Fig. 1. Selected ethanol EEMS. Left: Pure ethanol (EX 210 nm, EM 290 nm). Right: 1:1 (v/v) solution of ethanol in deionized water (EX 210 nm, EM 280 nm)
Pure EtOH displayed a rather shallow fluorescence peak of less than 30 AU at excitation and emission wavelengths of 210 nm and 290 nm, respectively. In contrast, the 1:1 (v/v) ethanol – deionized water solution showed a much larger fluorescence intensity (71 AU) at the same excitation wavelength (210 nm) but at a slightly blue-shifted emission wavelength (280 nm).
Jia, et al. [43] investigated the EtOH-H_2_O system fluorescence in the 280–450 nm interval, excited with 240 nm light. They found a monotonic, sigmoidal increase of fluorescence at EtOH fractions of up to ~ 70%, followed by an inner filter like behavior at larger fractions. They also found that the fluorescence spectra at a given EtOH volume fraction changed over time during an “incubation” period of < 7 days. This was attributed to heterogeneity at the molecular level and the formation period of three spectrally identified hydrogen-bounded clusters, of which the most stable, (H_2_O)m(EtOH)n (50–75% v/v), was predominant at our volume fraction (50%). As per their results, our EtOH: H_2_O solvent fluorescence should not change more than ±8% during the incubation period and negligibly thereafter. Upon solvent selection, our chief goal was to reduce the confounding factors for PARAFAC. Therefore, the fluorescence of the 1:1 v/v EtOH-H_2_O matrix, i.e., our blank, was simply subtracted from that of the bile samples [44].
Scattering Signal Removal
First and second order Rayleigh and Raman scattering were evident on the EEM spectra of the solvent (Fig. 1) and of diluted bile samples [29] (Figure S6). Moreover, the mathematical subtraction of the chosen solvent (1:1 v/v EtOH-H_2_O) EEM spectrum was insufficient to fully remove the scattering signal from the bile EEM spectra, particularly at high bile concentrations. This suggested that some of the scattering observed in bile samples was not molecular but due to suspended bile microparticles (Mie scattering). Although bile samples were translucent, some turbidity was observed naked eye in the concentrated bile samples, while no turbidity was observed in the solvent. This was corroborated with a dynamic/electrophoretic light scattering particle size measurement (Zetasizer Nano-ZS, Malvern), which showed a suspended particle size dominant mode of 100–300 nm in a bile sample at DF = 3.1⋅10^− 4^ (FigureS7).
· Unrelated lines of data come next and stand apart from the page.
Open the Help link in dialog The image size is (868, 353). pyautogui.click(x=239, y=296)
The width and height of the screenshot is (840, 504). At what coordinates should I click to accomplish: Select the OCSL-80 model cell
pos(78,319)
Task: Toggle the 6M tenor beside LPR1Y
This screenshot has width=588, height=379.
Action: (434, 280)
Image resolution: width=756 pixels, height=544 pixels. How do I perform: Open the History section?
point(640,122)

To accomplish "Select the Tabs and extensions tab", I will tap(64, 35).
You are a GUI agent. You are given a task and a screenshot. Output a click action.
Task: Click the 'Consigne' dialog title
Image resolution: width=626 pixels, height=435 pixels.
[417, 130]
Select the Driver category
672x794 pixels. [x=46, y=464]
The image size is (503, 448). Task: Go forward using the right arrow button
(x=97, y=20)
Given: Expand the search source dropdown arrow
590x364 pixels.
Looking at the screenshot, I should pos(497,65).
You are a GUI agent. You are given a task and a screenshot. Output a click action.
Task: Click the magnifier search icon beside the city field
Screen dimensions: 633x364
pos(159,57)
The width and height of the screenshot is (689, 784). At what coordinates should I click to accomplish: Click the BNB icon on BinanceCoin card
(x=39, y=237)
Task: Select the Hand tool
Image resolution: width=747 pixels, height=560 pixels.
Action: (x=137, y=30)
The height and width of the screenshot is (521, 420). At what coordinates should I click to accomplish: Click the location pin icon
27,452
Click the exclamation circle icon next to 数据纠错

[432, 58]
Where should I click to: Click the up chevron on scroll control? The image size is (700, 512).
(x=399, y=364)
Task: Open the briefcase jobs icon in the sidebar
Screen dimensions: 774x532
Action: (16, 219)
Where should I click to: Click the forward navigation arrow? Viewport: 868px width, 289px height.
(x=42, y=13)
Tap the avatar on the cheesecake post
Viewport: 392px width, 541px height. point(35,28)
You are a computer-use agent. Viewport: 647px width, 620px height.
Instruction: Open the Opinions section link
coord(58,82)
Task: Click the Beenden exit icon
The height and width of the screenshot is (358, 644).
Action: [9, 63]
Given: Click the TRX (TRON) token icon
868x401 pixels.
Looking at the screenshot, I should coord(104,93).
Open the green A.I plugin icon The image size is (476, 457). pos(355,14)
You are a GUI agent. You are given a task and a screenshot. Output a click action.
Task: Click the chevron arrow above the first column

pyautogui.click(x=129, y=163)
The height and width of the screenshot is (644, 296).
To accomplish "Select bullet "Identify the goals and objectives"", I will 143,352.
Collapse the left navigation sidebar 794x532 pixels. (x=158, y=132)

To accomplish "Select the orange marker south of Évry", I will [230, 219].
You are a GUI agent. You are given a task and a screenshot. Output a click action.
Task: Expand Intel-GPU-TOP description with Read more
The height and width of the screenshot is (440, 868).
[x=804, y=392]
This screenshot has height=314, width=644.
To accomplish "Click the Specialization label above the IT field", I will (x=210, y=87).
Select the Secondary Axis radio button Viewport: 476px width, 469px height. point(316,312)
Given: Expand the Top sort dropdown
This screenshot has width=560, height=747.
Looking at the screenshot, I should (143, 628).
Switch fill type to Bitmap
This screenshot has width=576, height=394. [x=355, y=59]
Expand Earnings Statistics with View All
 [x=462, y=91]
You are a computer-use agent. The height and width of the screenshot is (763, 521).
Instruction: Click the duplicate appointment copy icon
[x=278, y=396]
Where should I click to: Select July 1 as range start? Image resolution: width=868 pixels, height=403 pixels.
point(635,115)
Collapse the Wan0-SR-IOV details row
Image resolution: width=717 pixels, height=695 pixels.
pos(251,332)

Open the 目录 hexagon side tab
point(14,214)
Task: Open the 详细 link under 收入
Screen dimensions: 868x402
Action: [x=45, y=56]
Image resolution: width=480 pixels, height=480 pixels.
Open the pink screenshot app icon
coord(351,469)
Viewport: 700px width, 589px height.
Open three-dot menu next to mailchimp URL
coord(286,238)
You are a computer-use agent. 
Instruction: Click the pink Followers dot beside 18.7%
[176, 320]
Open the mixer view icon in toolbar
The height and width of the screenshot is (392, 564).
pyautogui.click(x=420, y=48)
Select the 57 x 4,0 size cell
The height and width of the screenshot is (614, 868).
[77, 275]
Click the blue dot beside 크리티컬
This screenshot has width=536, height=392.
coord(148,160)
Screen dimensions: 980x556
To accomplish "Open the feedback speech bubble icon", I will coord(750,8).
The residual scattering upon blank subtraction was high enough to hinder the analysis of fluorescence surfaces and to overestimate, bias and even create spurious factors in the PARAFAC decomposition. To prevent this, we removed the residual scattering signals from the EEM spectra using the drEEM tool (version 0.6.0), including the smootheem function to interpolate over the spectral surface gaps resulting from scattering removal (Figure S6) [29]. The irreducible Raman and Rayleigh scattering was lower than 2 AU after this processing. Moreover, PARAFAC converged faster after scattering removal and the subsequent analysis had clearer significance [32].
Inner Filter Effects
Fluorescence is expected to monotonically increase with fluorophore concentration, linearly within the thin limit and asymptotically thereafter, up to an absorbance level from which it monotonically decreases with concentration due to a complex interplay of spectroscopic, optical, and chemical effects known as inner filter [45, 46]. The dilution curves (fluorescence as a function of dilution factor, DF) of Aequidens metae clearly showed this saturation- then parabolic-like behavior. For fluorescence factor decomposition purposes, PARAFAC assumes that a positive linear relationship exists between fluorophore concentration and fluorescence, but this is valid only in the “thin limit”, i.e., at low absorbances. Instead of attempting to correct the fluorescence surfaces for inner filter effects [29–31], i.e., for deviations from the linear dependence of fluorescence on concentration, we preferred to simply exclude from the PARAFAC analysis the spectral surfaces that were clearly affected by inner filter effects, mainly because PARAFAC would have been unable to interpret this non-linearity, thus leading to poor and heterogenous stability results [47].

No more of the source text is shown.